= WHAT THE TASK ASKS =
All of the data, from the first line to the last, should be reproduced without alteration.

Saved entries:
..............................
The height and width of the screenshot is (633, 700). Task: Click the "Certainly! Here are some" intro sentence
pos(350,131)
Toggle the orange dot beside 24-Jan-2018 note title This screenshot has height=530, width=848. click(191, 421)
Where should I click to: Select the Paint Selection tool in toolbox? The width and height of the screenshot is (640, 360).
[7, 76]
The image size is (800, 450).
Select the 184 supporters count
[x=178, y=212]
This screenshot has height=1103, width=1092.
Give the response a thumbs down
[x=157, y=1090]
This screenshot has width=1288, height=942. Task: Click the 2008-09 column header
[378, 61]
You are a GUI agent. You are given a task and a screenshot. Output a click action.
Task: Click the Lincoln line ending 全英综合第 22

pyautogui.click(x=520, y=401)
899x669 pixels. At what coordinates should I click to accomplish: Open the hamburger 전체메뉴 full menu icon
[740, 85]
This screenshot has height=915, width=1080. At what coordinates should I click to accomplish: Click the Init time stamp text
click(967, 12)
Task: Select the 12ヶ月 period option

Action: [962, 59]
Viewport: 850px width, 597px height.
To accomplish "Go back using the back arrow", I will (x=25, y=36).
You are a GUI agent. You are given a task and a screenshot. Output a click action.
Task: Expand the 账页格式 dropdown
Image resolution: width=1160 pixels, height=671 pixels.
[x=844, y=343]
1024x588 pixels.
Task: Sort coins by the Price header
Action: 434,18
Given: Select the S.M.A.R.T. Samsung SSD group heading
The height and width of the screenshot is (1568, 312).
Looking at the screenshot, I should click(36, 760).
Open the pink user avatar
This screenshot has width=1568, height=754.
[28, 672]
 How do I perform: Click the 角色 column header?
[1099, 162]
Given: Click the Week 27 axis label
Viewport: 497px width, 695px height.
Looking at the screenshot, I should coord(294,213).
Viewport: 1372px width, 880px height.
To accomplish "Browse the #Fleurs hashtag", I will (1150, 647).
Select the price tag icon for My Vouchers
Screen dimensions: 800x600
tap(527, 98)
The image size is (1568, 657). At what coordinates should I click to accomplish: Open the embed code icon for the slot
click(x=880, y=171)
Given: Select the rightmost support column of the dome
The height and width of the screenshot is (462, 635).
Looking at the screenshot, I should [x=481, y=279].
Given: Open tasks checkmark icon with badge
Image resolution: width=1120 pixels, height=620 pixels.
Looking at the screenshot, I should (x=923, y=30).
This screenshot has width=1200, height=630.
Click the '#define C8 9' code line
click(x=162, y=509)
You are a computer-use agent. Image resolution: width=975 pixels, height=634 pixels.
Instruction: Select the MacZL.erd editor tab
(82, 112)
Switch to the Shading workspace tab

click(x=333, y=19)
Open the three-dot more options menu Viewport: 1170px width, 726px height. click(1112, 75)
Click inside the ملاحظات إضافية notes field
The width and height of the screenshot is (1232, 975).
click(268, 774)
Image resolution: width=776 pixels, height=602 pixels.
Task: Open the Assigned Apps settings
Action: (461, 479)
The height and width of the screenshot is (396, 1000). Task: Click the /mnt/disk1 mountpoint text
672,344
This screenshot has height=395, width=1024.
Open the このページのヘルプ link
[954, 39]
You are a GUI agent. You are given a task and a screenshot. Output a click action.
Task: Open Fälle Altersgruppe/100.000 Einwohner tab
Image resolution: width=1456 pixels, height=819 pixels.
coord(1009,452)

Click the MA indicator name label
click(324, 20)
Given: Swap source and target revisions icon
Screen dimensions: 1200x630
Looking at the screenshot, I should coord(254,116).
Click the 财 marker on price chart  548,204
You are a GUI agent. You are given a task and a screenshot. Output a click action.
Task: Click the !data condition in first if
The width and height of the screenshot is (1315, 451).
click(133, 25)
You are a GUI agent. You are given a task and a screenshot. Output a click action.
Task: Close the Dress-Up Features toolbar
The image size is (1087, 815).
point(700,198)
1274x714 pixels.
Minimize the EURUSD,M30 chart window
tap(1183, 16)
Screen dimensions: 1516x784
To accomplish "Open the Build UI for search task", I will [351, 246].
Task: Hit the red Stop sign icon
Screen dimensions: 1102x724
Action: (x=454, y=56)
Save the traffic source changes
..............................
= ANSWER SECTION =
The height and width of the screenshot is (633, 700). Task: Click the "Certainly! Here are some" intro sentence
pos(350,131)
Toggle the orange dot beside 24-Jan-2018 note title This screenshot has height=530, width=848. click(191, 421)
Where should I click to: Select the Paint Selection tool in toolbox? The width and height of the screenshot is (640, 360).
[7, 76]
The image size is (800, 450).
Select the 184 supporters count
[x=178, y=212]
This screenshot has height=1103, width=1092.
Give the response a thumbs down
[x=157, y=1090]
This screenshot has width=1288, height=942. Task: Click the 2008-09 column header
[378, 61]
You are a GUI agent. You are given a task and a screenshot. Output a click action.
Task: Click the Lincoln line ending 全英综合第 22

pyautogui.click(x=520, y=401)
899x669 pixels. At what coordinates should I click to accomplish: Open the hamburger 전체메뉴 full menu icon
[740, 85]
This screenshot has height=915, width=1080. At what coordinates should I click to accomplish: Click the Init time stamp text
click(967, 12)
Task: Select the 12ヶ月 period option

Action: [962, 59]
Viewport: 850px width, 597px height.
To accomplish "Go back using the back arrow", I will (x=25, y=36).
You are a GUI agent. You are given a task and a screenshot. Output a click action.
Task: Expand the 账页格式 dropdown
Image resolution: width=1160 pixels, height=671 pixels.
[x=844, y=343]
1024x588 pixels.
Task: Sort coins by the Price header
Action: 434,18
Given: Select the S.M.A.R.T. Samsung SSD group heading
The height and width of the screenshot is (1568, 312).
Looking at the screenshot, I should click(36, 760).
Open the pink user avatar
This screenshot has width=1568, height=754.
[28, 672]
 How do I perform: Click the 角色 column header?
[1099, 162]
Given: Click the Week 27 axis label
Viewport: 497px width, 695px height.
Looking at the screenshot, I should coord(294,213).
Viewport: 1372px width, 880px height.
To accomplish "Browse the #Fleurs hashtag", I will (1150, 647).
Select the price tag icon for My Vouchers
Screen dimensions: 800x600
tap(527, 98)
The image size is (1568, 657). At what coordinates should I click to accomplish: Open the embed code icon for the slot
click(x=880, y=171)
Given: Select the rightmost support column of the dome
The height and width of the screenshot is (462, 635).
Looking at the screenshot, I should [x=481, y=279].
Given: Open tasks checkmark icon with badge
Image resolution: width=1120 pixels, height=620 pixels.
Looking at the screenshot, I should (x=923, y=30).
This screenshot has width=1200, height=630.
Click the '#define C8 9' code line
click(x=162, y=509)
You are a computer-use agent. Image resolution: width=975 pixels, height=634 pixels.
Instruction: Select the MacZL.erd editor tab
(82, 112)
Switch to the Shading workspace tab

click(x=333, y=19)
Open the three-dot more options menu Viewport: 1170px width, 726px height. click(1112, 75)
Click inside the ملاحظات إضافية notes field
The width and height of the screenshot is (1232, 975).
click(268, 774)
Image resolution: width=776 pixels, height=602 pixels.
Task: Open the Assigned Apps settings
Action: (461, 479)
The height and width of the screenshot is (396, 1000). Task: Click the /mnt/disk1 mountpoint text
672,344
This screenshot has height=395, width=1024.
Open the このページのヘルプ link
[954, 39]
You are a GUI agent. You are given a task and a screenshot. Output a click action.
Task: Open Fälle Altersgruppe/100.000 Einwohner tab
Image resolution: width=1456 pixels, height=819 pixels.
coord(1009,452)

Click the MA indicator name label
click(324, 20)
Given: Swap source and target revisions icon
Screen dimensions: 1200x630
Looking at the screenshot, I should coord(254,116).
Click the 财 marker on price chart  548,204
You are a GUI agent. You are given a task and a screenshot. Output a click action.
Task: Click the !data condition in first if
The width and height of the screenshot is (1315, 451).
click(133, 25)
You are a GUI agent. You are given a task and a screenshot. Output a click action.
Task: Close the Dress-Up Features toolbar
The image size is (1087, 815).
point(700,198)
1274x714 pixels.
Minimize the EURUSD,M30 chart window
tap(1183, 16)
Screen dimensions: 1516x784
To accomplish "Open the Build UI for search task", I will [351, 246].
Task: Hit the red Stop sign icon
Screen dimensions: 1102x724
Action: (x=454, y=56)
Save the traffic source changes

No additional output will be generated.